» Written instruction
Continue the text on the 2012 Seoul Nuclear Security Summit, starting after its last sentence.

The 2012 Seoul Nuclear Security Summit

From March 26 to 27, 2012, President Obama will join more than fifty heads of state and international organizations in Seoul, South Korea to discuss nuclear security—the first follow up to his historic Washington summit of April 2010. The specter of instability in North Korea, and the need to protect its nuclear arsenal will top the agenda, but the threat posed by unsecured nuclear weapons and fissile material is a far broader one. Fissile material needed to create a nuclear weapon is stored in dozens of countries, and has been stolen or lost at least eighteen times. And once a terrorist acquires such material, it “isn’t difficult” to build a nuclear weapon similar to the bomb dropped on Hiroshima, according to Harvard Associate Professor Matthew Bunn. Nations will look to bolster three pillars of cooperation: combating the threat of nuclear terrorism, protecting nuclear materials and related facilities, and preventing illicit trafficking of nuclear materials. While the focus will remain on nuclear security, the meeting also offers a forum to discuss the safety of nuclear facilities, in the wake of last year’s disaster at the Japanese Fukushima nuclear facility.

» Data section
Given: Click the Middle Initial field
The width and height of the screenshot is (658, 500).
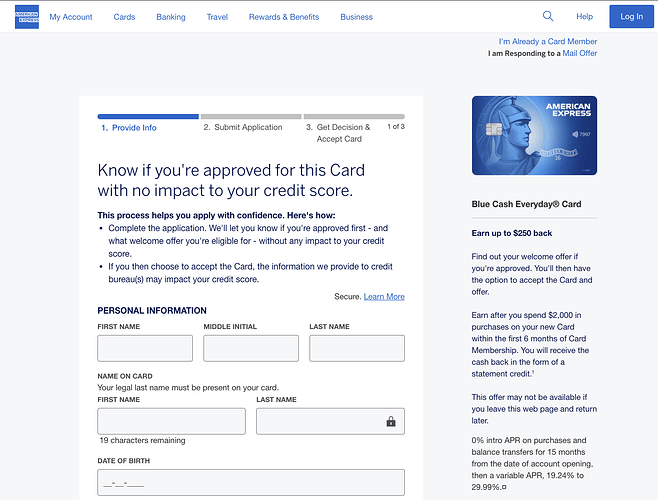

» The output
The G8 Summit

Later in the spring, Chicago hosts back-to-back summits of the G8 and NATO from May 19-20 and 20-21. As the city gears up for this logistical and security nightmare, leaders from two of the world’s older multilateral groups will meet to reassess their relevance in an evolving world. Although the G8 was given up for dead after the G20 was designated the world’s “premier forum” for global economic cooperation, last year’s Deauville summit proved there was life in ye ole body yet—and that a small group of advanced market democracies (Canada, France, Germany, Italy, Japan, Russia, the United Kingdom, and the United States) could play a unique role in addressing sensitive political and even security matters. This year, G8 leaders will again be preoccupied with ongoing—and faltering—reform efforts in the Arab world. In 2011 the G8 pledged almost $80 billion to help Arab countries manage the transition to democracy, but much of the aid has stalled—thanks partly to uncertain political reform prospects in the region, particularly in Egypt. As radical Islamist parties seek to exploit democratic openings, al-Qaeda exploits turbulence in Yemen, and the crackdown in Syria persists, G8 leaders may need to reassess strategies and lower expectations.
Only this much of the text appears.